SOURCE PASSAGE –
━━━━━━━━

Also, I would like to issue these additional apologies.
- to my green knit army hat with a bright orange skull logo on it: I realize you were just a retarded hat that I bought at a Missouri Wal-Mart to kill time while I was having my oil changed, but some people liked you, and you deserved a better fate than to be puked in. I'm sorry, hat.
- to my voice: although I think you did a pretty kick-ass job ripping through Motorhead's "Ace of Spades" at Live Band Karaoke on Friday, my simulation of Lemmy's strangulatory shriek-gargle was so precise that I seem to have permanently damaged you and have not been able to speak for the last three days. I'm sorry, voice.
- to Lara & Jeff: although I had a lovely time shopping, snacking, and watching cheesy old Driver's Ed movies with you, I'm sorry you had to put up with my raspy, crackly, painful-to-listen-to voice all day yesterday. It must have been unpleasant and no doubt left you wishing I had one of those talking robot sticks they give to people with throat cancer. I'm sorry, Lara & Jeff.
- to my cat Maybelle: I'm sorry to force these gross antibiotics down your gullet twice a day. It can't be any fun at all, and although I'm sure they will ultimately make you feel better, I don't imagine you'll be thanking me for it later. I'm sorry, Maybelle.
- to my crappy novel: I'm sorry I spent Saturday recovering from my Friday-night hangover, sleeping for 14 hours, and feeling sorry for myself because I spent Valentine's Day watching reruns of Futurama, instead of working on you like I was supposed to. I'm sorry, my crappy novel.

━━━━━━━━

Please rewrite the apology list starting at "- to my cat" and ending at "I'm sorry, Maybelle.", changing "antibiotics" to "pills". The lines that come next are separate material, not connected to the apology list.

EXERCISE DATA –
━━━━━━━━

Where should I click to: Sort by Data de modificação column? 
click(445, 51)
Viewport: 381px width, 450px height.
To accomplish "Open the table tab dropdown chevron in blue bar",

━━━━━━━━

THE COMPLETED TASK –
- to my cat Maybelle: I'm sorry to force these gross pills down your gullet twice a day. It can't be any fun at all, and although I'm sure they will ultimately make you feel better, I don't imagine you'll be thanking me for it later. I'm sorry, Maybelle.